Não importo-me muito em contornar minhas palavras,escrevo sem preocupação de formar frases com possível digestão, vou apenas deixar vazar o pus de dentro. Não lavei copos, não fiz nada a ideia era quase não me mover, com medo dos cacos de vidro que me cortavam por dentro, então por hoje quase não me mexi,pensando bem há vários dias mexo me cada vez menos,cada movimento gera um enxame de abelhas e sou alérgica a abelhas, especialmente das que moram dentro de mim.Nem sei mesmo qual a lua que esta lá fora, se não fosse por uma cólica leve e uma garganta inflamada eu nem mesma saberia se meu corpo esta ou não anestesiada.Ao olhar outro dia tanto guache, cola e tinta misturadas em um papel, pensei que por dentro de mim também devo ser assim numa pretensão de ser feita de uma arte incompreensível, no fim as cores misturadas estavam cinzas mas ainda lá tinha em sua composição outras cores vibrantes talvez por isso hoje também não me mexi, talvez tentasse não misturar mais nada aos cacos cortantes tão misturados.
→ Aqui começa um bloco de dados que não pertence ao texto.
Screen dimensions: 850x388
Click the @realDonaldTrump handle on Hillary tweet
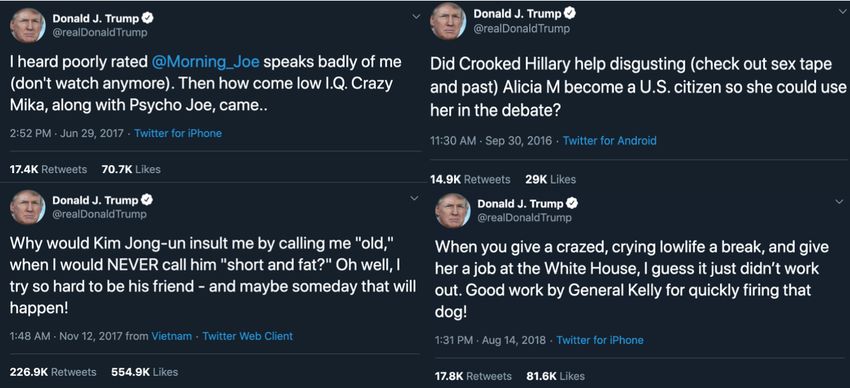(521, 29)
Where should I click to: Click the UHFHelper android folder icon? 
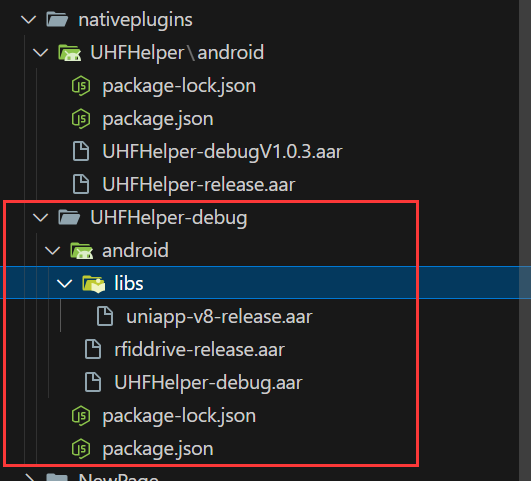(x=69, y=53)
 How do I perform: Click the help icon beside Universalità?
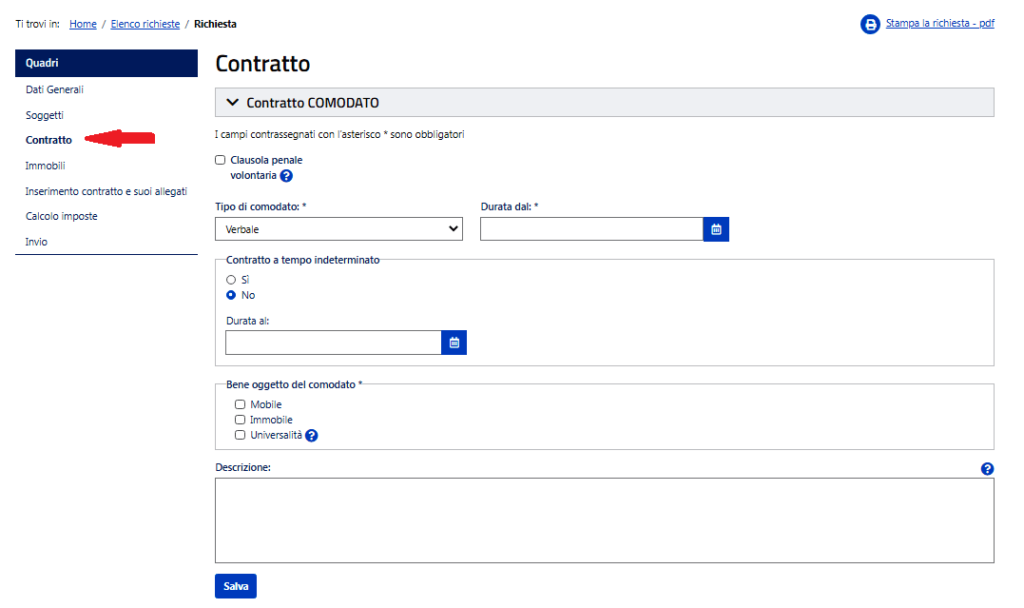point(311,436)
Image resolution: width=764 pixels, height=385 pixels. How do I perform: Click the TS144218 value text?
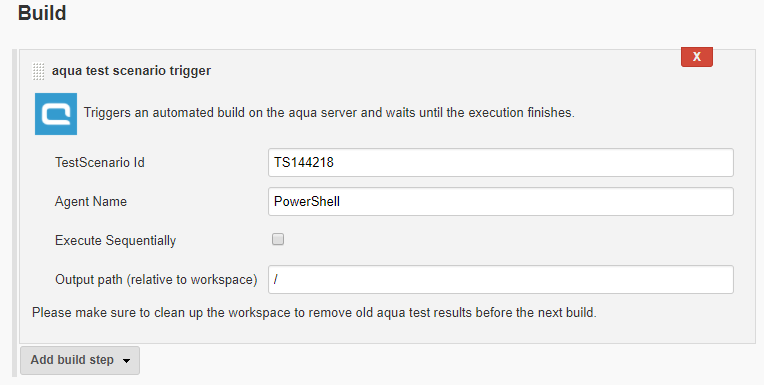[x=304, y=162]
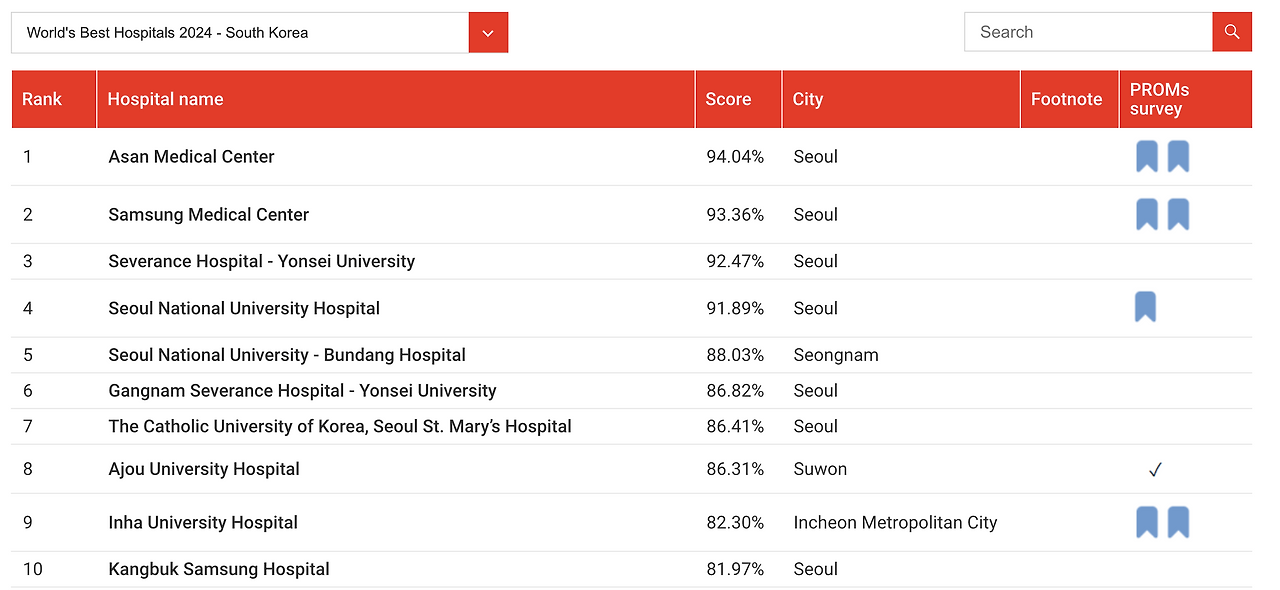Click checkmark in Ajou University Hospital row
The height and width of the screenshot is (590, 1280).
click(x=1155, y=470)
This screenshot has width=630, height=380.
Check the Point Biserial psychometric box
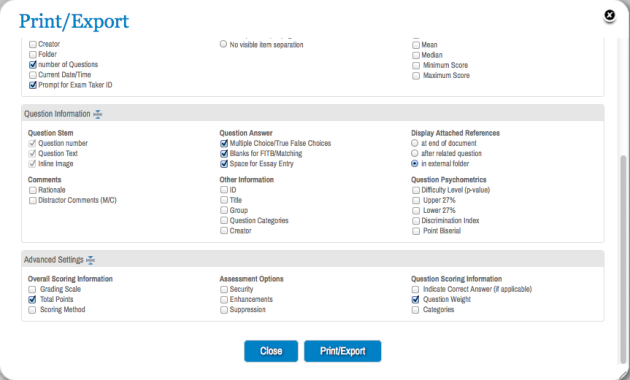416,231
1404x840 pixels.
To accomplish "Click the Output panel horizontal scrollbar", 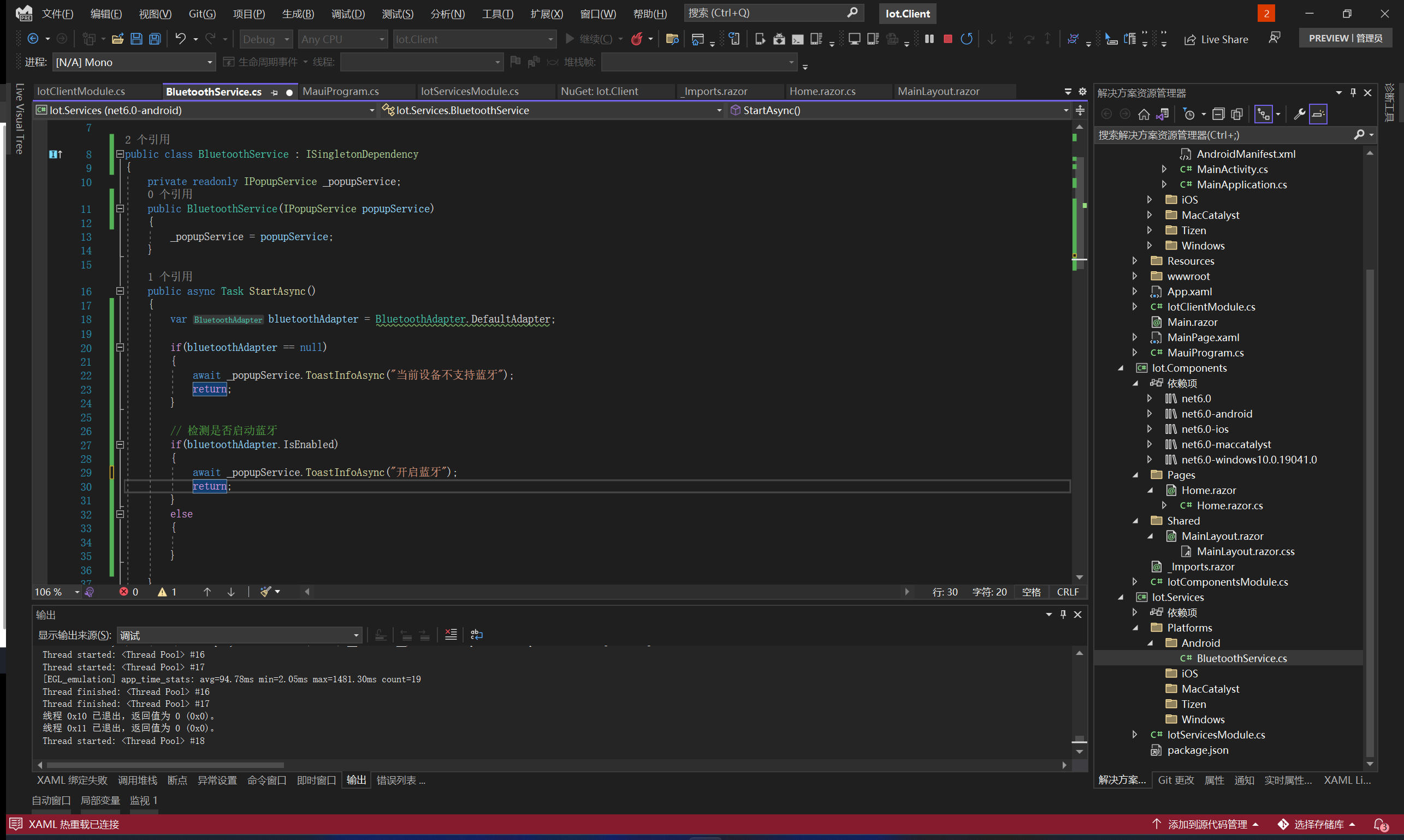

Coloco-me muito nua aqui, crua e pelada, para responder essa carta que não tem pretensão de ser poesia, nem de falar de amores como se os amores fossem "o" mais importantes.Amores são apenas parte, uma parte que todo mundo gosta de falar assim como de sexo que todo mundo gosta de ver,ouvir, ler, sentir estar dentro, entendem?Mas eu nua aqui falo que o que menos me preocupa hoje são os amores e sexos da poesia e sim a poesia que faz a água quando cai do meu chuveiro, a poesia da diarreia , isso basta-me mesmo sendo afiado, isso basta-me mesmo não sendo o tom de azul certo, serve como sentimentos menores que me olham os olhos suplicando atenção.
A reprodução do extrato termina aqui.